DATA EXCERPTS >>
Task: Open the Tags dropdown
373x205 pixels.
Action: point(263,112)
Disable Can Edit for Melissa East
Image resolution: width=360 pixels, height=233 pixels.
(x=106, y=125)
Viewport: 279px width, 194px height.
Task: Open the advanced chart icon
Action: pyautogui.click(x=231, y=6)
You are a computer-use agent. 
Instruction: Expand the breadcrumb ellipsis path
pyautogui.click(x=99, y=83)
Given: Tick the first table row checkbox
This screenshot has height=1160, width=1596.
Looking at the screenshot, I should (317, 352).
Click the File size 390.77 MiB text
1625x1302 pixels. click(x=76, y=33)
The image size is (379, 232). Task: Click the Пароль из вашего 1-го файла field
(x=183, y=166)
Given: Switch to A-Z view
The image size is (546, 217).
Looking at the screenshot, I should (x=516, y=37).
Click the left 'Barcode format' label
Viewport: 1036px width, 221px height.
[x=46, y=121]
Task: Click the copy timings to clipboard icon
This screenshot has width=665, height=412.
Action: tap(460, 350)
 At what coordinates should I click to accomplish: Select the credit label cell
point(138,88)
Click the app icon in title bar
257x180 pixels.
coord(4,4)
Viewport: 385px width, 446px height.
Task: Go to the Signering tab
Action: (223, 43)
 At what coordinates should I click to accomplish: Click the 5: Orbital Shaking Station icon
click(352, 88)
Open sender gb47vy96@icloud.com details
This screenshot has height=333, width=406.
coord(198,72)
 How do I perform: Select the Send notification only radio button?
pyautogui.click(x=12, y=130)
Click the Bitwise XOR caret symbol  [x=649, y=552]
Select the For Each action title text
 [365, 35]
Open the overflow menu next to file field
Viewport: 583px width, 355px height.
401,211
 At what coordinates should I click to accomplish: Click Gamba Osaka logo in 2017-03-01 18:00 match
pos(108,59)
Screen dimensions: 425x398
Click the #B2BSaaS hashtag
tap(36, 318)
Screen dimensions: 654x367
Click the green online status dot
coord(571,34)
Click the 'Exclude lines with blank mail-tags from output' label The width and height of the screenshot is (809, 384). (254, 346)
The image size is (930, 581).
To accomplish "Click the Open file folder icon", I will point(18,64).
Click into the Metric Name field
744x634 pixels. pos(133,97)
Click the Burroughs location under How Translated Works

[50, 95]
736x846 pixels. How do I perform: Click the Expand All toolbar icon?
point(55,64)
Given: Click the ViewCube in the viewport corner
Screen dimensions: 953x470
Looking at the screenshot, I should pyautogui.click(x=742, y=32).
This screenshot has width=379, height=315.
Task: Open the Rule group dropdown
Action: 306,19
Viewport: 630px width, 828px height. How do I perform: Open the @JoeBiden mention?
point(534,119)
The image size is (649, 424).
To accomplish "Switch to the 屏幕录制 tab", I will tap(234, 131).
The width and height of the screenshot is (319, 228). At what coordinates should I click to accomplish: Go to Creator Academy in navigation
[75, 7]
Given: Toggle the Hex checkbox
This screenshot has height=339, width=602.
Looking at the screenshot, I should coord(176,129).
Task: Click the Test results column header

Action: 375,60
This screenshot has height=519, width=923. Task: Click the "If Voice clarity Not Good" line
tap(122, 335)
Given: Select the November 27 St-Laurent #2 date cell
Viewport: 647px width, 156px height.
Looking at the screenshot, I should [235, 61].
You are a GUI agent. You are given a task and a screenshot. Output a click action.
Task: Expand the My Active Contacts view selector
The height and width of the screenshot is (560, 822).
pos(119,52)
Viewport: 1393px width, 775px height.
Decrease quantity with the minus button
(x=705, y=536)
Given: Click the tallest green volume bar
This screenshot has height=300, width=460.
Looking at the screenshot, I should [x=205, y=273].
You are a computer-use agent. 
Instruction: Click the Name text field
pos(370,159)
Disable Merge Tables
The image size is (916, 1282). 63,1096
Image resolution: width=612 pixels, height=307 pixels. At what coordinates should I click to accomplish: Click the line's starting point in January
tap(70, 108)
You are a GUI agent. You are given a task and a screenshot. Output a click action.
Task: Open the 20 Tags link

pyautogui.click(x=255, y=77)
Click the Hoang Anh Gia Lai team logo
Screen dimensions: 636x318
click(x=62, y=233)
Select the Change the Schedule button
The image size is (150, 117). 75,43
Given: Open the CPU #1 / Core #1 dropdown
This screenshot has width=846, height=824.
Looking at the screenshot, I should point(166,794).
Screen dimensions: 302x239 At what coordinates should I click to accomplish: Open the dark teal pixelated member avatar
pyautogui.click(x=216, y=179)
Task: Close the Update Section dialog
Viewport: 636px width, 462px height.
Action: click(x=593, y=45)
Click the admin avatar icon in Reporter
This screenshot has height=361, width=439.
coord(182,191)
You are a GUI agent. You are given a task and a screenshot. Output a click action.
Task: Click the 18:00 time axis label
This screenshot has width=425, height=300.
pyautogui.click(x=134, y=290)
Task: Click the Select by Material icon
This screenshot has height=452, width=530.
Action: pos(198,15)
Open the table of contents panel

YOUR ASSIGNMENT >> In the data above, find the line with "Click the Bitwise" and the line with "The image size is (930, 581).". Retype both, plus every line between them, exactly.

TASK RESPONSE >>
Click the Bitwise XOR caret symbol  [x=649, y=552]
Select the For Each action title text
 [365, 35]
Open the overflow menu next to file field
Viewport: 583px width, 355px height.
401,211
 At what coordinates should I click to accomplish: Click Gamba Osaka logo in 2017-03-01 18:00 match
pos(108,59)
Screen dimensions: 425x398
Click the #B2BSaaS hashtag
tap(36, 318)
Screen dimensions: 654x367
Click the green online status dot
coord(571,34)
Click the 'Exclude lines with blank mail-tags from output' label The width and height of the screenshot is (809, 384). (254, 346)
The image size is (930, 581).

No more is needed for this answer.